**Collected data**

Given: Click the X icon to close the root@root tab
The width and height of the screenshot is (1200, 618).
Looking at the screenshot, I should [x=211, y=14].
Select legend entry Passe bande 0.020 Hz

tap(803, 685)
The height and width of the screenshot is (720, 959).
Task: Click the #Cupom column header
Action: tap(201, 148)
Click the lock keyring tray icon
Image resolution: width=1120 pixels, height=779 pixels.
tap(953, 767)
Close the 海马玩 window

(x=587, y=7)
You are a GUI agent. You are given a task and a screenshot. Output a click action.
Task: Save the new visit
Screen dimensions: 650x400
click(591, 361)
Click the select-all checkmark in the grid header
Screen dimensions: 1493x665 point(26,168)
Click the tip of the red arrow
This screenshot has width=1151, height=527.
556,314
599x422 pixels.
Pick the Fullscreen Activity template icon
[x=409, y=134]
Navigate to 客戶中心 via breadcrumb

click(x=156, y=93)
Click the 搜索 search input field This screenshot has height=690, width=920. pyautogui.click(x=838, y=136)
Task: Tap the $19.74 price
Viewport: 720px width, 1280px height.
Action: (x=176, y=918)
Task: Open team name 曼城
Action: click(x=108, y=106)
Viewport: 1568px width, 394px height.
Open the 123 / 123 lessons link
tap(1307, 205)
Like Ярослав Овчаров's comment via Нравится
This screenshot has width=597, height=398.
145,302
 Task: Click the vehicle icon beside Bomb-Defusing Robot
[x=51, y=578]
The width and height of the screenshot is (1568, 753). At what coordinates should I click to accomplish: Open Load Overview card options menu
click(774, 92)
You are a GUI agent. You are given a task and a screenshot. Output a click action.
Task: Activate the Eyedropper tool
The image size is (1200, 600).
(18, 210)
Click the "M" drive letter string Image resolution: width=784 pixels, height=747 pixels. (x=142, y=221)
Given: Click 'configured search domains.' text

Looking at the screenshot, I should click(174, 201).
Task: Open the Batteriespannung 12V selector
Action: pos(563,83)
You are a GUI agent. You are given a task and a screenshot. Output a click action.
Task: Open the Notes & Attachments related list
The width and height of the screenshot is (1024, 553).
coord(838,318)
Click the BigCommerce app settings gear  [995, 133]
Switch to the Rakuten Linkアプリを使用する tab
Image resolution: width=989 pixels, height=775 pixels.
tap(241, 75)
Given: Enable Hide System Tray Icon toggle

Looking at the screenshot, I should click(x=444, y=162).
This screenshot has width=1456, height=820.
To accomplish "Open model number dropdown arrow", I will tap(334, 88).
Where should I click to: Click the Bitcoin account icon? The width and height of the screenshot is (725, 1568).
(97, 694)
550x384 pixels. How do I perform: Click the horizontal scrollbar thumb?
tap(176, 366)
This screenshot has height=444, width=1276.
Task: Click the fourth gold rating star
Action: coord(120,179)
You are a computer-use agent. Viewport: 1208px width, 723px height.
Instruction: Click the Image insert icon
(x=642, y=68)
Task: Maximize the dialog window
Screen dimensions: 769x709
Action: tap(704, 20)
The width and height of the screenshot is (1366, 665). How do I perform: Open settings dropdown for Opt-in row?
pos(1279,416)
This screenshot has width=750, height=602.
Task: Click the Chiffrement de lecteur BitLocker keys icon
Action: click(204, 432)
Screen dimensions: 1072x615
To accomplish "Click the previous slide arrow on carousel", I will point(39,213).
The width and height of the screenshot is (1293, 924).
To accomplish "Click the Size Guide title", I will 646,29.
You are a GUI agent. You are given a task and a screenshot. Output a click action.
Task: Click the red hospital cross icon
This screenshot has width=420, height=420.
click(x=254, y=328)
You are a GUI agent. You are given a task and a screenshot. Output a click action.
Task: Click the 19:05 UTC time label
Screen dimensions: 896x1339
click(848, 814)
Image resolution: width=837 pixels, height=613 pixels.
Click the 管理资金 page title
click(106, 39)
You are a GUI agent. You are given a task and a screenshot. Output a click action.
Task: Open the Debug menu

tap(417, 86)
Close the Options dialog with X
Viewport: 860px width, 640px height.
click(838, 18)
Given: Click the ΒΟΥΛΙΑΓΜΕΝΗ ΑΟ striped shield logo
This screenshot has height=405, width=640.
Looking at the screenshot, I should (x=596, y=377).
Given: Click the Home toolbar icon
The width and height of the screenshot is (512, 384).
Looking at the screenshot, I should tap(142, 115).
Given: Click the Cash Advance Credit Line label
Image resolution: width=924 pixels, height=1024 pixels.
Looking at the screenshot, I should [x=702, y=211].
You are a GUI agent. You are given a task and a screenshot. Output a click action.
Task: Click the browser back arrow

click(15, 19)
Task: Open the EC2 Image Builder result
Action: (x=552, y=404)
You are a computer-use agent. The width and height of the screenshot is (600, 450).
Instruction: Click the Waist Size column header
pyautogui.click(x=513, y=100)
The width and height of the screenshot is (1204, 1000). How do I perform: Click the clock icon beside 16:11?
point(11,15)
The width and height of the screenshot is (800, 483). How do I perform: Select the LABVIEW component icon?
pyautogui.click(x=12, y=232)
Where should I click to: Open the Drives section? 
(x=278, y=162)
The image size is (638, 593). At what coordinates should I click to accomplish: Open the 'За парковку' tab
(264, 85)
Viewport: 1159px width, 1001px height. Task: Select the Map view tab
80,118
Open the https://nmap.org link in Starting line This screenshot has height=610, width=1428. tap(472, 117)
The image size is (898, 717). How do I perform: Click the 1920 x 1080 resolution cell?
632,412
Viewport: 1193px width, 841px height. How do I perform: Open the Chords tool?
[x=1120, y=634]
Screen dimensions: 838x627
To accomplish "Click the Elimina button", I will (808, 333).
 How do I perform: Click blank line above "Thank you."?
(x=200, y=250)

**WORK INSTRUCTION**
When you reach the line with "Task: Save the new visit" in the records above, start writing out lines exactly, and stop once the line with "pixels. (x=142, y=221)" has been written; include nothing else.

**OUTPUT OF THE TASK**
Task: Save the new visit
Screen dimensions: 650x400
click(591, 361)
Click the select-all checkmark in the grid header
Screen dimensions: 1493x665 point(26,168)
Click the tip of the red arrow
This screenshot has width=1151, height=527.
556,314
599x422 pixels.
Pick the Fullscreen Activity template icon
[x=409, y=134]
Navigate to 客戶中心 via breadcrumb

click(x=156, y=93)
Click the 搜索 search input field This screenshot has height=690, width=920. pyautogui.click(x=838, y=136)
Task: Tap the $19.74 price
Viewport: 720px width, 1280px height.
Action: (x=176, y=918)
Task: Open team name 曼城
Action: click(x=108, y=106)
Viewport: 1568px width, 394px height.
Open the 123 / 123 lessons link
tap(1307, 205)
Like Ярослав Овчаров's comment via Нравится
This screenshot has width=597, height=398.
145,302
 Task: Click the vehicle icon beside Bomb-Defusing Robot
[x=51, y=578]
The width and height of the screenshot is (1568, 753). At what coordinates should I click to accomplish: Open Load Overview card options menu
click(774, 92)
You are a GUI agent. You are given a task and a screenshot. Output a click action.
Task: Activate the Eyedropper tool
The image size is (1200, 600).
(18, 210)
Click the "M" drive letter string Image resolution: width=784 pixels, height=747 pixels. (x=142, y=221)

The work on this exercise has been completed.